Sin embargo, algo que se vio en este trabajo es que llegados los 15 o 16 años muchas chicas priorizan el agradar a los demás para encajar en sus respectivos contextos sociales. Ahora bien, para “agradar” es necesario encajar en unos moldes, en unos patrones estéticos y comportamentales. La autoestima, obviamente, queda deshilachada a lo largo de este periodo.

Lo curioso de todo esto es que también los chicos atraviesan esta época de búsqueda, de exploración de la propia identidad y de fractura del propio autoconcepto, en muchos casos. No obstante, y de alguna manera, tal y como nos explica la psicóloga Jean Twenge en sus trabajos, suele quedar desde entonces una categorización errónea al respecto de la mujer y de su “eterna baja autoestima”. Algo no demostrable y completamente falso.


La mujer y sus fortalezas personales.

La antropóloga y bióloga Helen Fisher nos deja muy claro, en su libro “El primer sexo”, que la mujer no nace, se hace. Cuando una se percibe a sí misma como menos perfecta y con derecho a serlo, emergen muchas de nuestras fortalezas.

Es posible que durante nuestra adolescencia nos dejáramos llevar por caprichos ajenos, pero ser joven es al fin y al cabo no poder elegir y coger lo primero que pasa ante nosotras. Poco a poco, aparece el filtro, la exigencia y la autoexigencia. Se fortalece la identidad y sabemos perfectamente qué nos calza y qué nos sobra.

La mujer de hoy no es una Wendy que ansía cuidar de Peter Pan. La mujer de hoy ya no cree en los cuentos de hadas ni quiere hombres inmaduros que no quieren crecer. Se quiere a sí misma, confía en su intuición, en sus instintos y se ve merecedora de alcanzar sus sueños.

Si bien es cierto que la mujer puede sufrir más ansiedad o más depresiones que un hombre, dispone de mejores recursos personales y psicológicos para afrontar estas situaciones y salir fortalecida de ellos. Porque si de algo entiende es de resiliencia.
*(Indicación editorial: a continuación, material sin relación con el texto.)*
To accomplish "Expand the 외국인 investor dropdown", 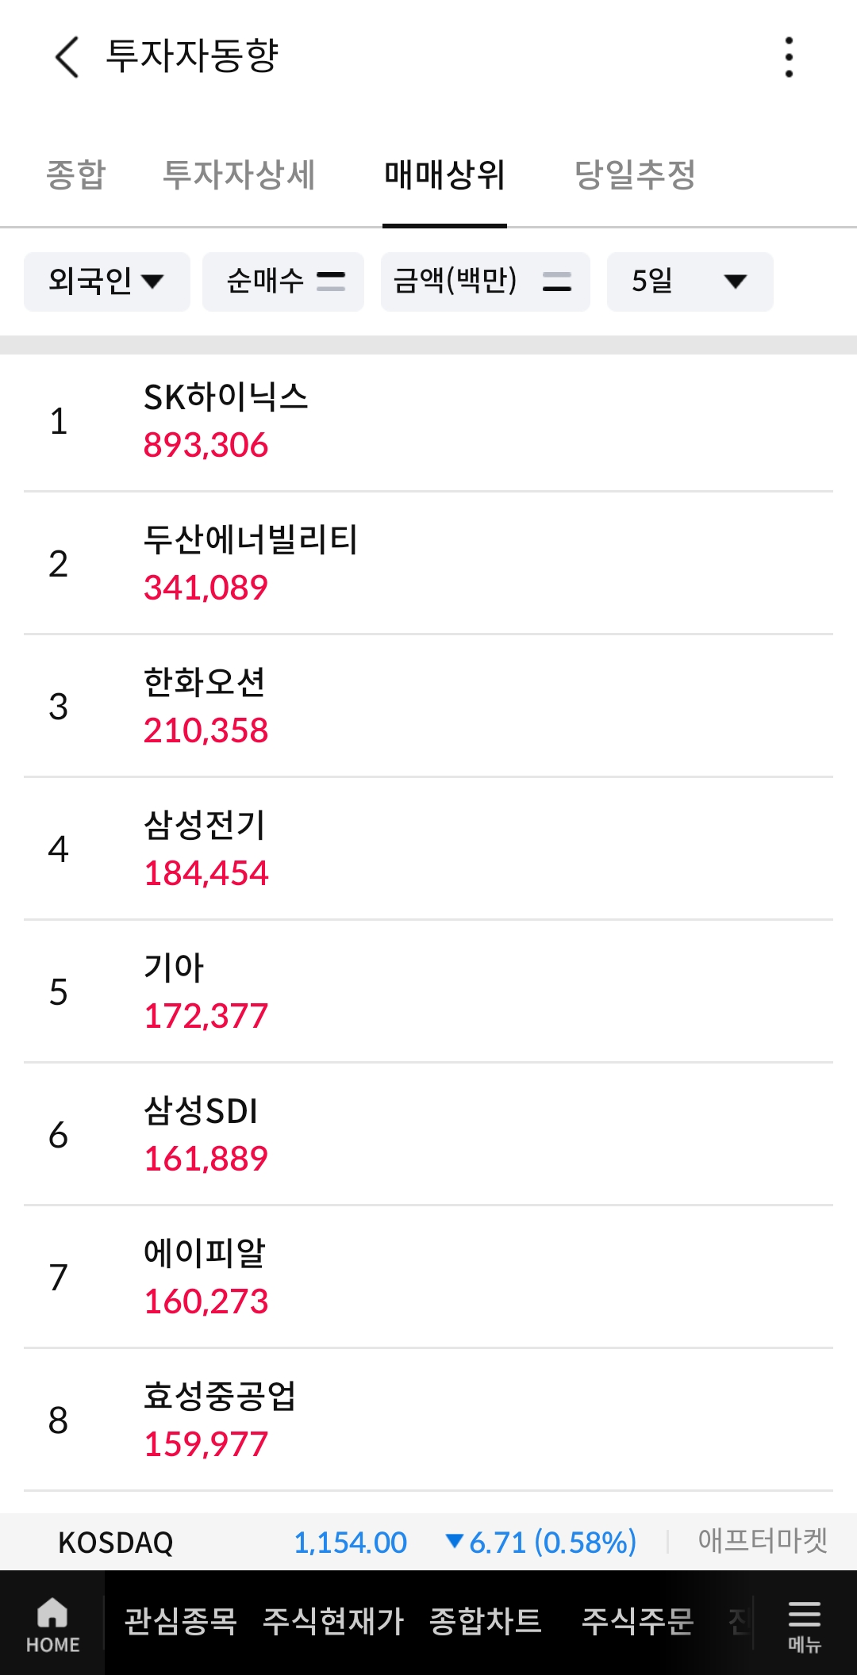I will tap(107, 282).
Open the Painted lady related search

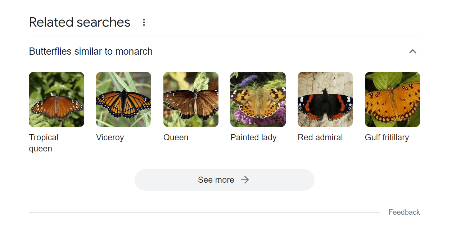click(x=253, y=137)
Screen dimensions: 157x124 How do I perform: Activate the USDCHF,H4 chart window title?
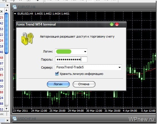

De hecho, es posible que muchos no lo sepan, pero las mujeres han aprendido a buscar dentro de sí, como auténticas hechiceras de sabidurías ancestrales. Entienden de ciclos, de renacimientos, de perder y de vencer, de dejar ir y saber recibir. No son en absoluto criatura frágiles, cada mujer está hecha de hojas luminosas bañadas por el sol y de raíces que han crecido en las peores tormentas.

Estoy despierta por dentro y por fuera, soy mi propia medicina, mi talismán, un corazón rebelde que ya no quiere amores cautivos. Soy más humana, menos perfecta y más feliz. Alguien tan valiente como para amarse a sí misma cada día, libre de esas mentes pequeñas que dicen que mis sueños son demasiado grandes.